◆ Record extracts
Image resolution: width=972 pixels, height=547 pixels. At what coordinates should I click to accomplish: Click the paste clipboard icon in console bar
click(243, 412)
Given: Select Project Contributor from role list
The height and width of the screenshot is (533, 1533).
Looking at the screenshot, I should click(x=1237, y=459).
...
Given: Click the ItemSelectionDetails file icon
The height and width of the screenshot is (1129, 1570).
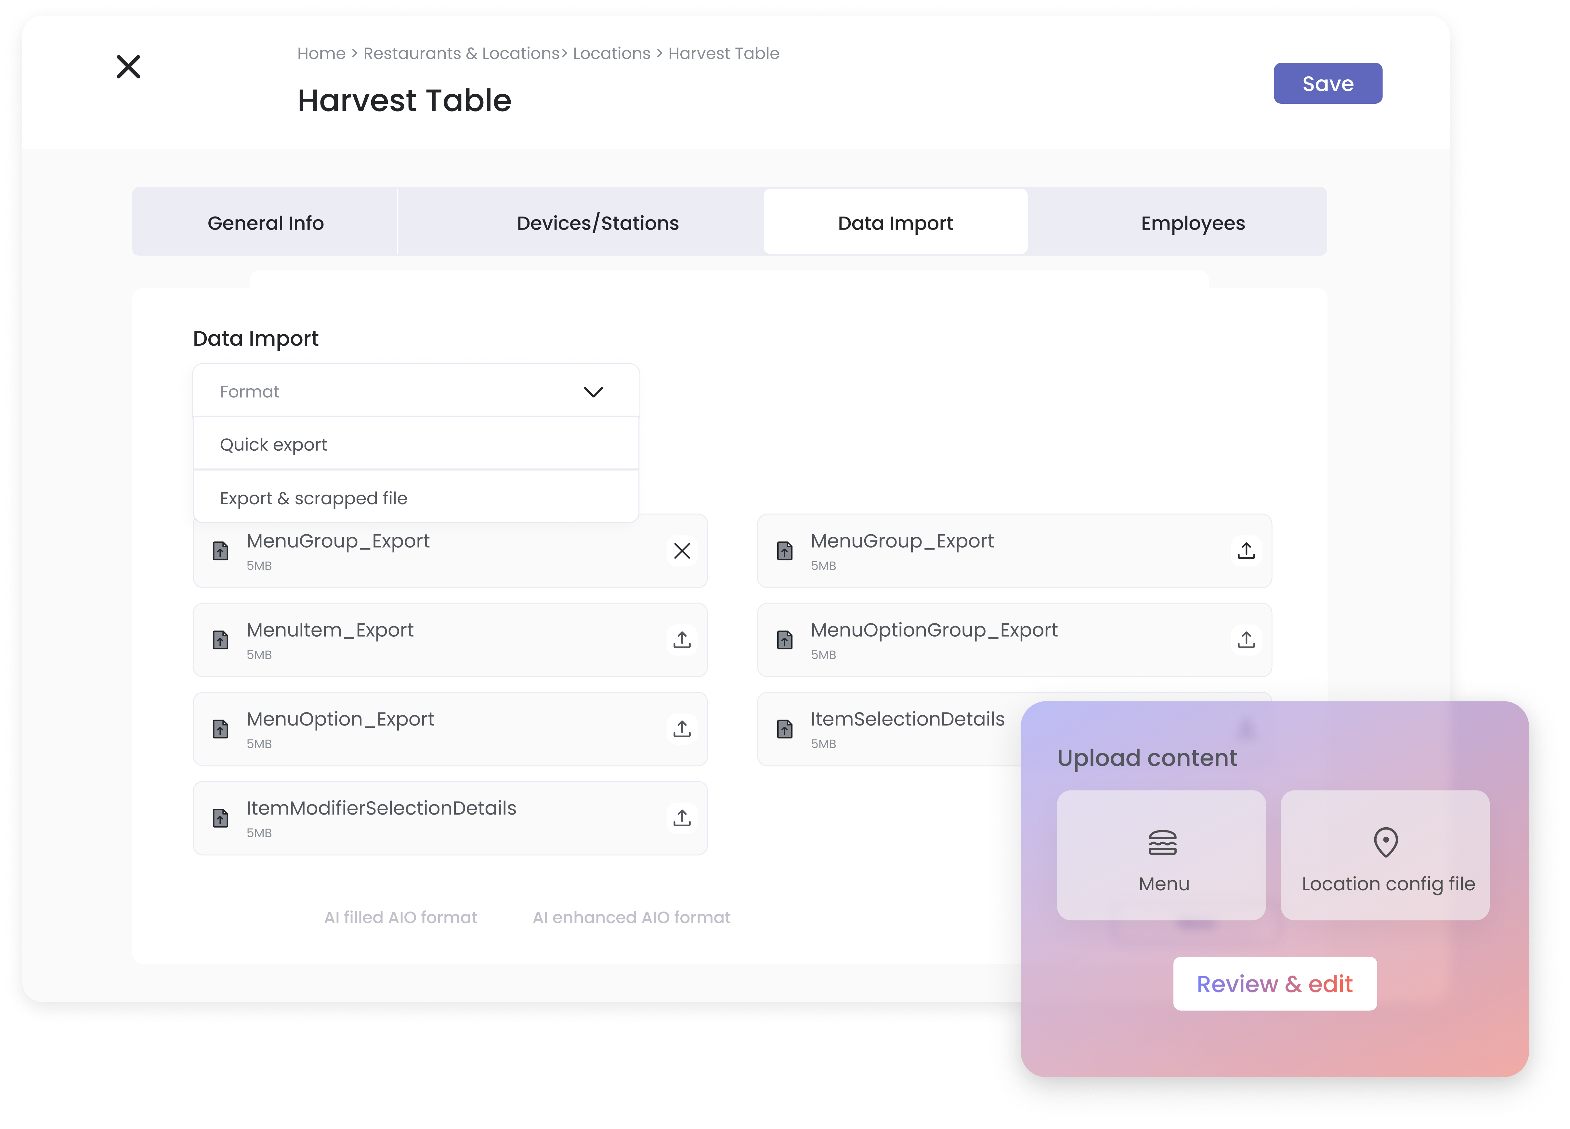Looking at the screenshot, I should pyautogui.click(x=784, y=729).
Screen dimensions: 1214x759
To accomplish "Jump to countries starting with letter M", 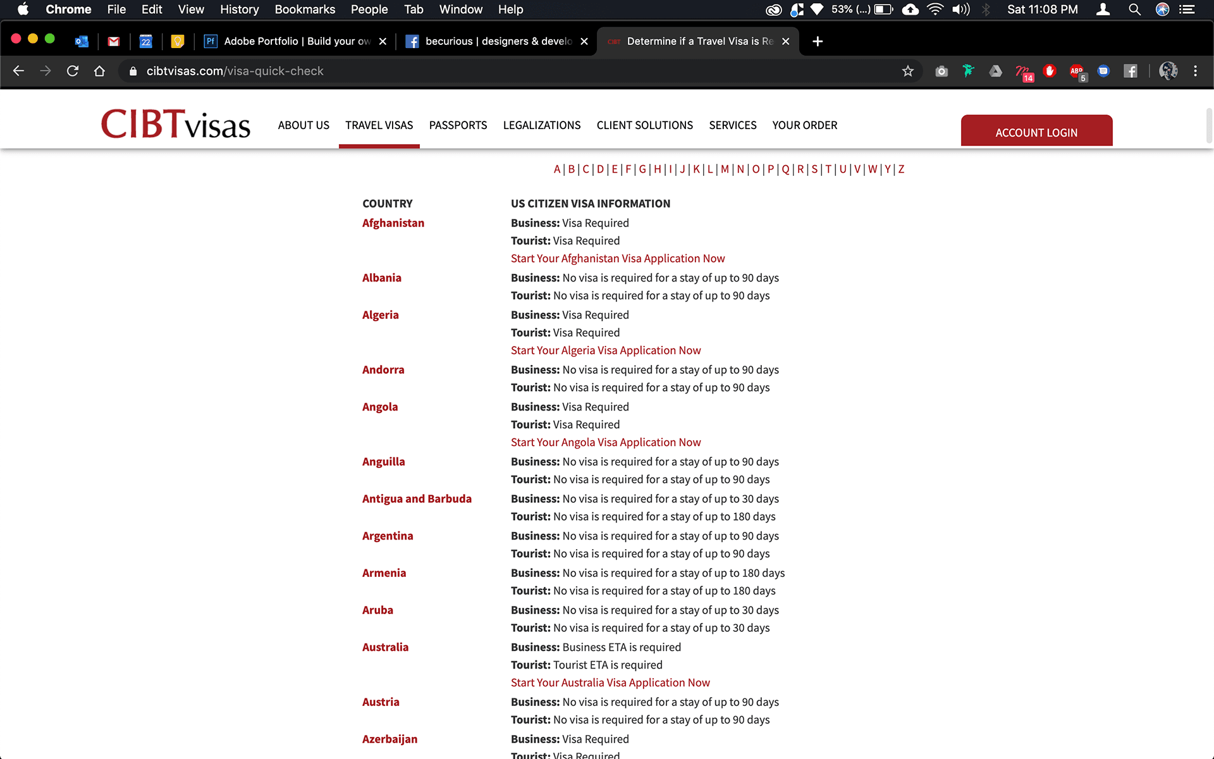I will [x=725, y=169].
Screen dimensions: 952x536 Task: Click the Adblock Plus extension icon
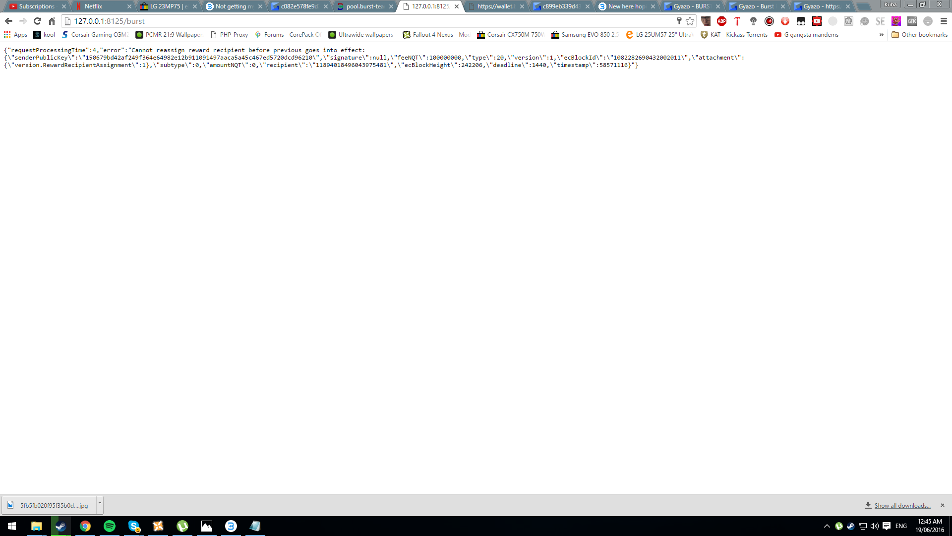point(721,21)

◆ Exercise
Report the number of lines in the material above that contain "Given". Nothing else is wanted.

◆ The completed task
2